Thirteen prisoners were killed and at least two wounded at Bellavista prison in the Ecuadorian city of Santo Domingo on Monday, Ecuador’s penitentiary agency said, in the latest incident of prison violence in the country.
The number of victims of the riot, however, could be higher — a final count is yet to be carried out by the attorney general’s office.
In May, in this same prison, located about 80 kilometers west of Quito, the violence left 44 dead and 11 injured, two Venezuelans and one policeman. At the time, 220 prisoners escaped, but almost all of them have been recaptured.
The police and the armed forces are regaining control of the institution, the prison agency SNAI said on its Twitter profile, after classifying the incident as a “dispute”.
The government of President Guillermo Lasso attributes prison violence to fights between gangs over control of territory and drug trafficking routes. Ecuador faces a wave of violence that leaves decapitated bodies hanging from bridges, Mexican cartel-style, after spending many years relatively safe from the violence of its neighbors Colombia and Peru, the world’s two biggest cocaine producers.
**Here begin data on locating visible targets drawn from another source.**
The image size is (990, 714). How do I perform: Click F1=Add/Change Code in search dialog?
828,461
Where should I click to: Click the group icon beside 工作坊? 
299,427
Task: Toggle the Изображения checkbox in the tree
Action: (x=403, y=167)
In 2020, Ecuador seized 6.5% of the cocaine captured in the world, behind Colombia (41%) and the United States (11%), and above Brazil (6.4%) and Belgium (4.9% ). Last year, the country seized a record 210 tons of drugs, mostly cocaine.
In this scenario, the murder rate has exploded — in 2021, there were 14 murders per 100,000 inhabitants, almost double the previous year. The population of Ecuador is 17.6 million people.
Some 33,900 people are being held in Ecuador’s prisons, 12.5% above maximum capacity, according to official figures. Since February 2021, there have been a dozen massacres in prisons, with around 400 inmates dead.
According to the Inter-American Commission on Human Rights, Ecuador’s penitentiary system is hampered by the abandonment of the State and the absence of a comprehensive policy, in addition to precarious conditions for detainees.